Even the Grand March of Paris was not without its political symbolism and controversies. It was called a march for the republic. In reality, it was a march in favour of the French Socialist Party. It was not a coincidence that it was held at Place de la Republique in Paris. Place de la Republique is the place where the French left holds its political gatherings. The centre right party holds them in Place de la Concorde, the big square at the beginning of Champs des Elysees, where Louis XVI was guillotined. But then, in Iran, an effigy of Sarkozy (and not of Hollande) was burnt in reaction to the Charlie Hebdo's publication of images of the Prophet Mohammed.
As was rightly noticed by Romano Prodi, when interviewed about this terrorists attack, he clearly stated that if the Israeli-Palestine problem is not solved, the conflict of civilisation will continue. The West should stop closing its eyes to what is happening in Israel. On my part, I was not impressed by the Israeli Prime Minister Benjamin Netanyahu. Despite the fact that heads of state were in a restricted group, Netanyahu was still allowed to have his bodyguards behind him. Was he afraid of being attacked from other heads of state? Even his physical emotions betrayed him. His look and moving eyes showed that he was preoccupied and not at all at ease, as though he was afraid. At least, Netanyahu took up the challenge. The American President and the vice- President declined to attend for security reasons.

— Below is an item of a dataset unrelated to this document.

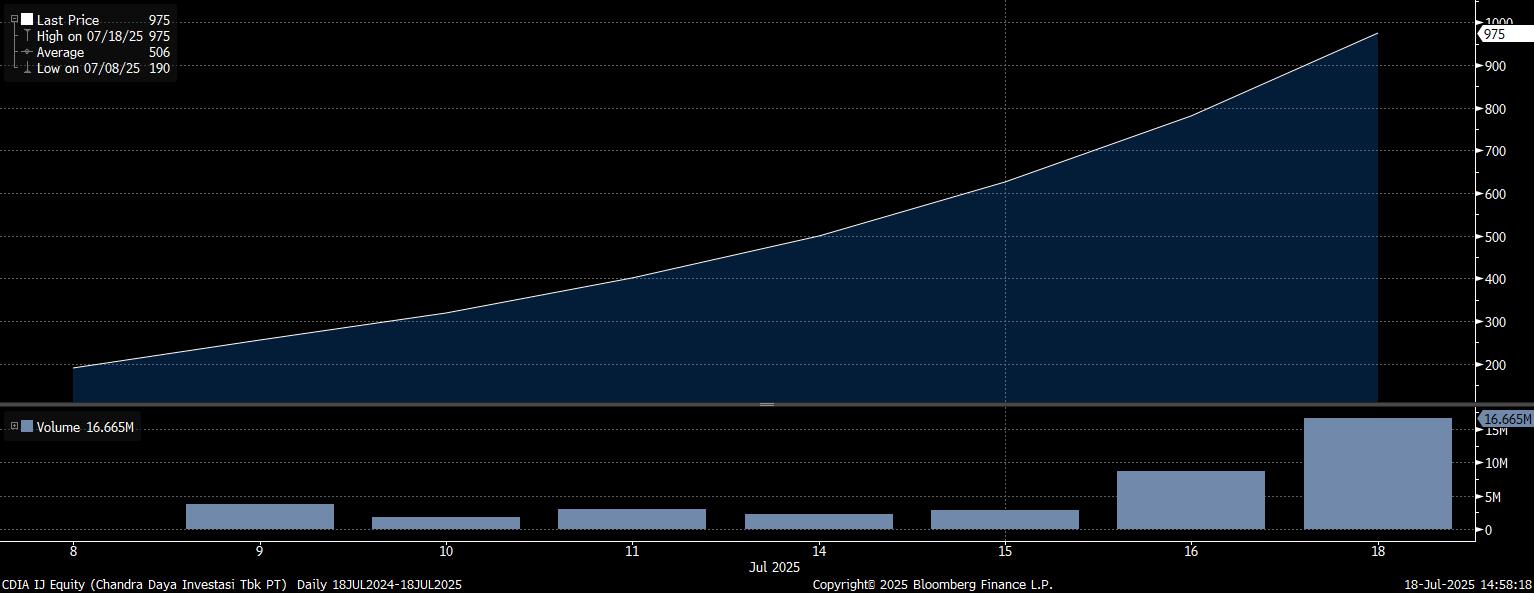
Task: Click the High on 07/18/25 legend entry
Action: coord(88,36)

Then, this week we also had another story, which shows that even we, in Malta, have our own challenges where liberty is concerned. An educational officer ended up languishing in jail for more than a week after telling Judge Lofaro that he wouldsleep on her doorstep if he is evicted from the matrimonial home. The judge took this as a threat. He has already spent more than a week in jail. Then, when the magistrate was to hear his case, the prosecuting officer failed to appear in court because of an exam. The liberty of a person is, in our new modern state, less important than an exam of a prosecuting officer! This case should be an eye opener for those who think that our judges and judicial system are Malta's salvation. Like France and Saudi Arabia, we have our own bizarre cases.
They are not extremists as those of Saudi Arabia but as used to happen with Religious power, when a state or a judicial system starts applying a rigid or a simplistic approach to justice, it will be only expressing insecurity. Thus cognition ceases to follow logic and the forces of power will stop being exonerated. At this point the system starts clashing with the concepts of liberty and society stops distinguishing between rational criticism and ordinary or intended insults or threats. Offensive insults operate in a logic, which is not acceptable to society. Rational criticism helps society to rebrand itself. When what is said or written does not fit the presumed social context, it will be taken as a personal insult or threat. In other words, judges can end up becoming pocket dictators, when they mistake rational criticism for insults or threats. Judges have no leeway to misunderstand, otherwise they ought not to be in the post!